Jeune femme lisant les Pensées rancies et cramoisies de J. Zimmerschmühl

Musée des horreurs


De l'accablante bêtise qui caractérise l'être, on retrouve la marque en chaque corridor de l'immense dédale du Grand Tout, depuis le noyau massif et muet jusqu'aux orifices innombrables de la périphérie poreuse. Mais de celle-ci, ne s'échappe à vrai dire qu'une particule si ténue et d'une durée si brève qu'elle s'apparente au néant : le « monstre bipède » — le fameux « autrui » du philosophe Levinas.

(Théasar du Jin, Carnets du misanthrope)

Littérature


Le « conceptus inféré » de se venger du réel.

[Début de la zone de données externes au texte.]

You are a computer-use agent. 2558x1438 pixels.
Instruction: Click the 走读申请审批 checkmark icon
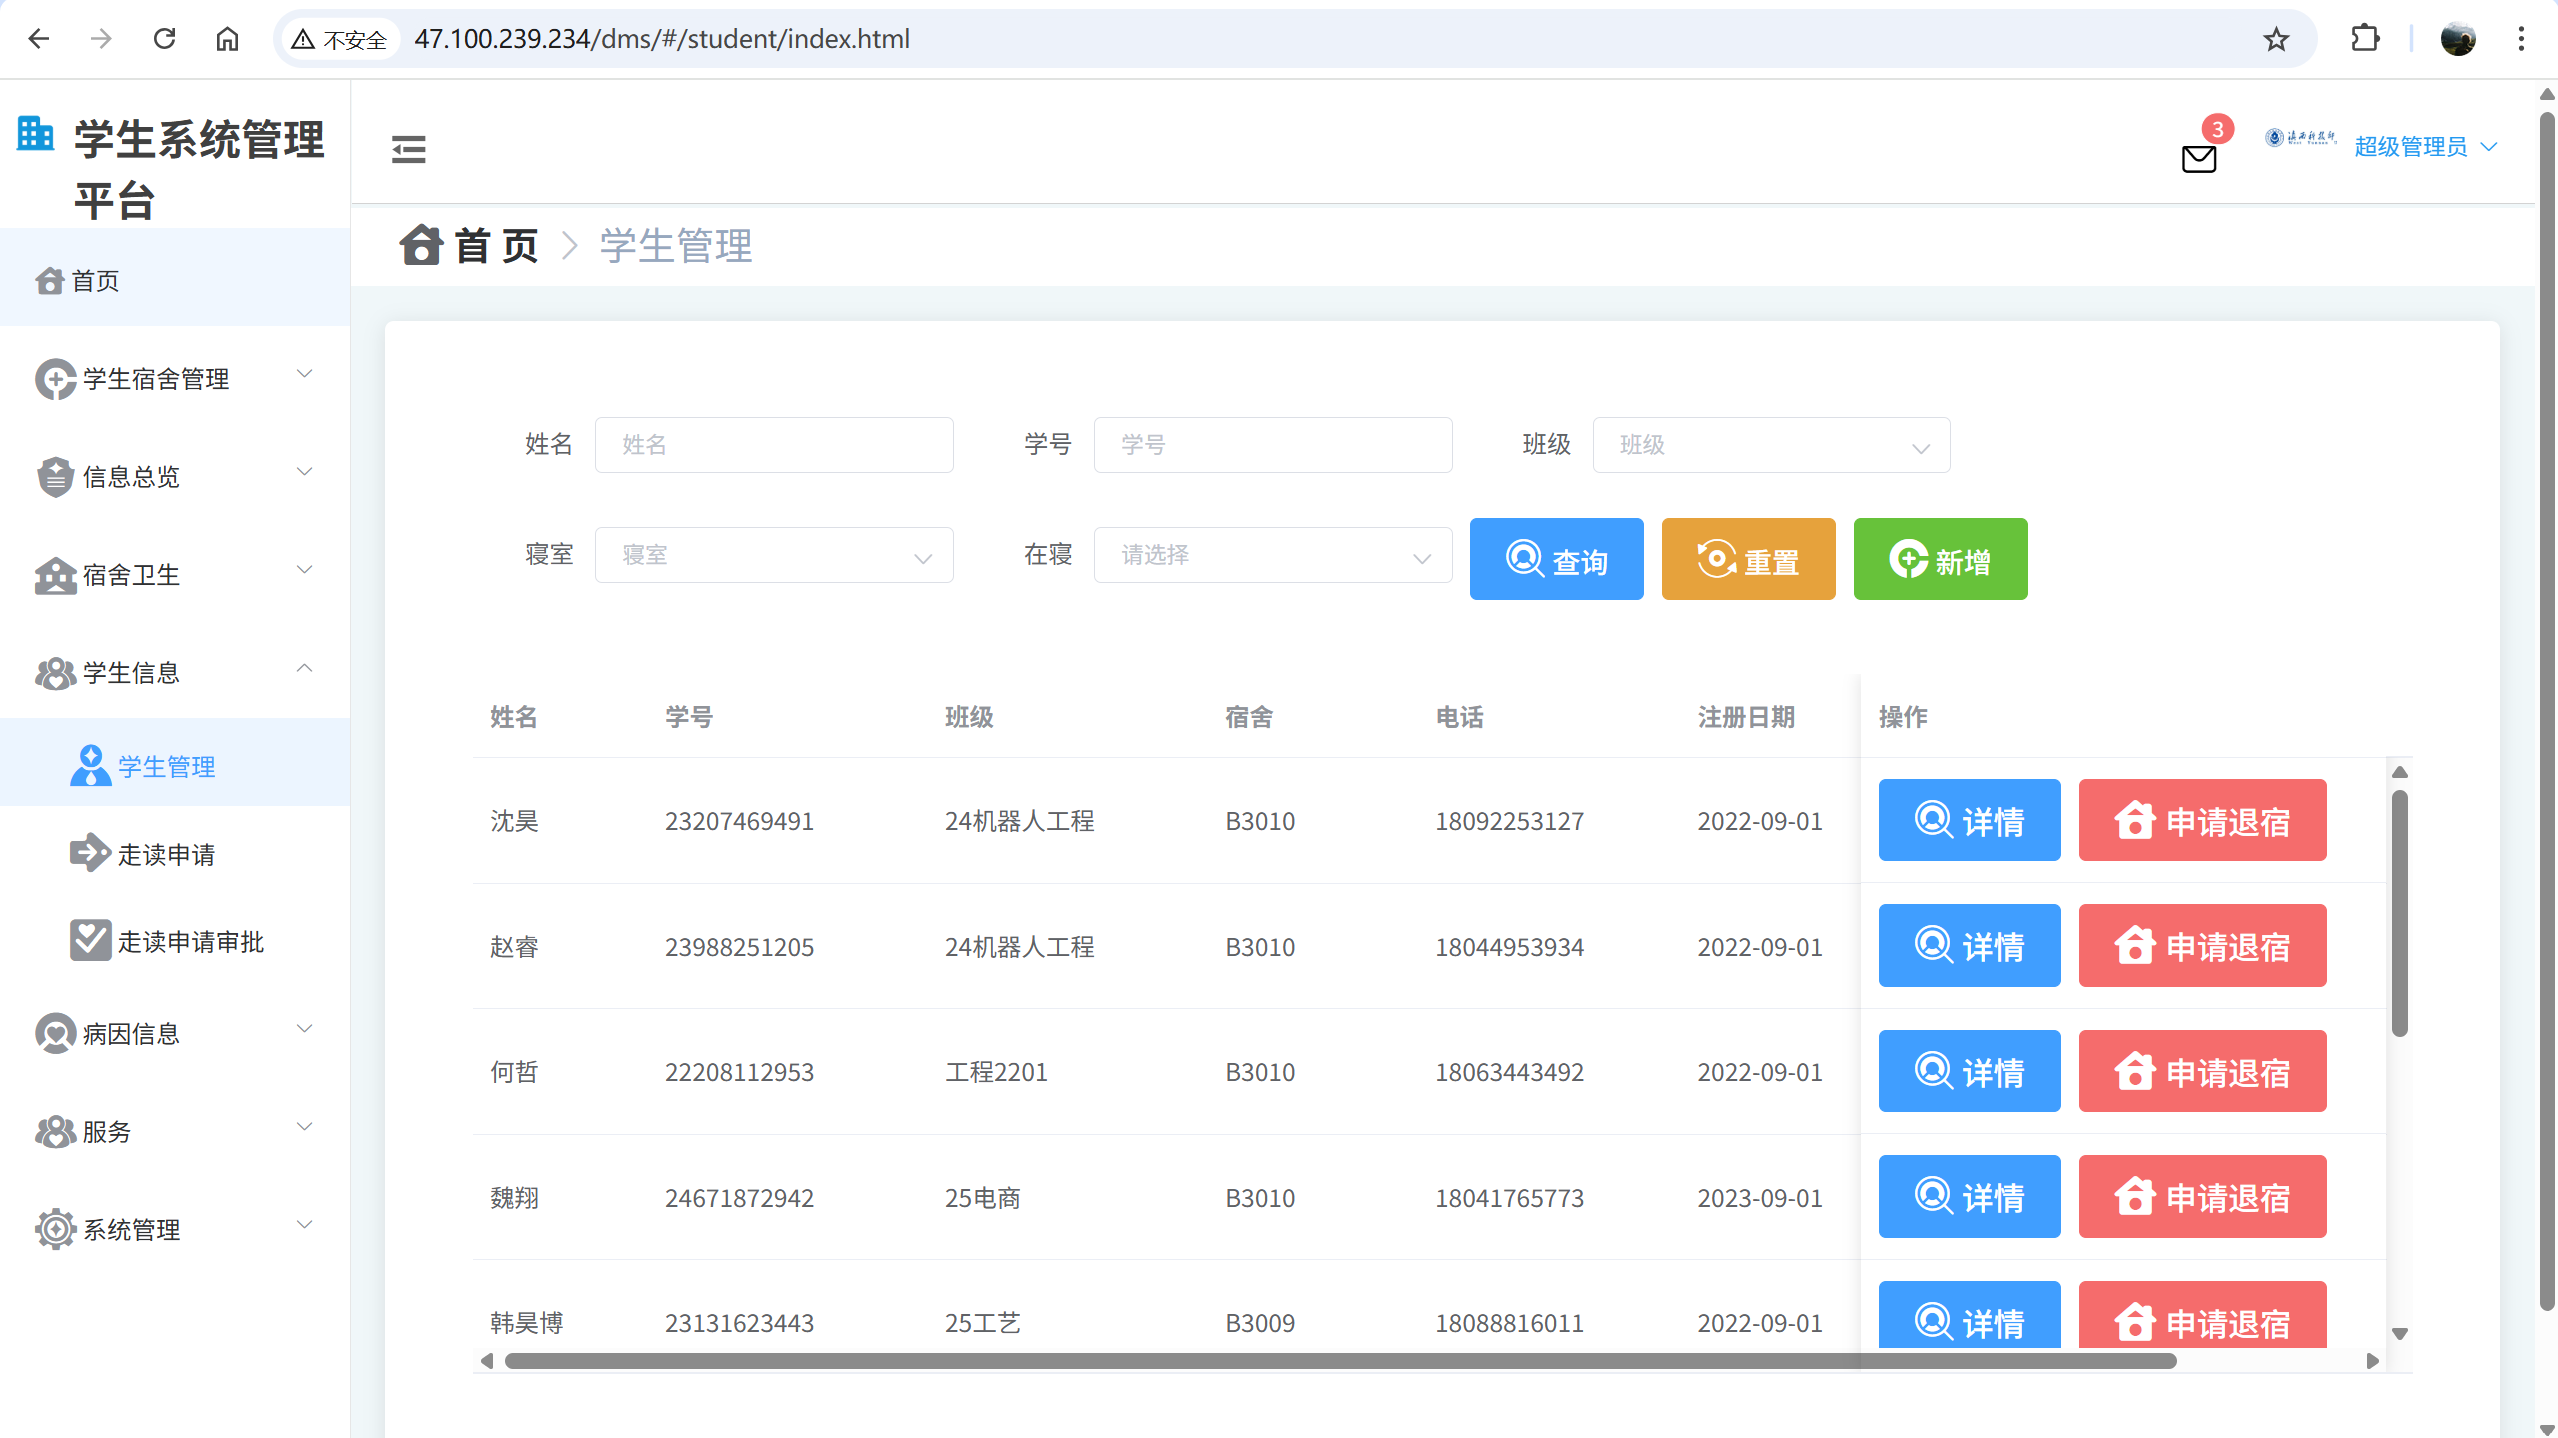point(90,941)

(Luc Pulflop, Prière d'incinérer. Dégoût)

Gongyles


18 octobre. — Ce qui distingue le suicidé philosophique de tous les autres hommes, c'est que chez lui, les gongyles des conceptacles, soit qu'on les trouve, ce qui est très rare, sous une forme carrée, ou, ce qui est ordinaire, sous l'apparence d'une petite massue allongée, sortent par l'orifice du conceptacle, qui, à une certaine époque de la vie du désespéré, devient béant. — Nous tenons ces informations de M. Duby, de la Société de Physique et d'Histoire naturelle de Genève.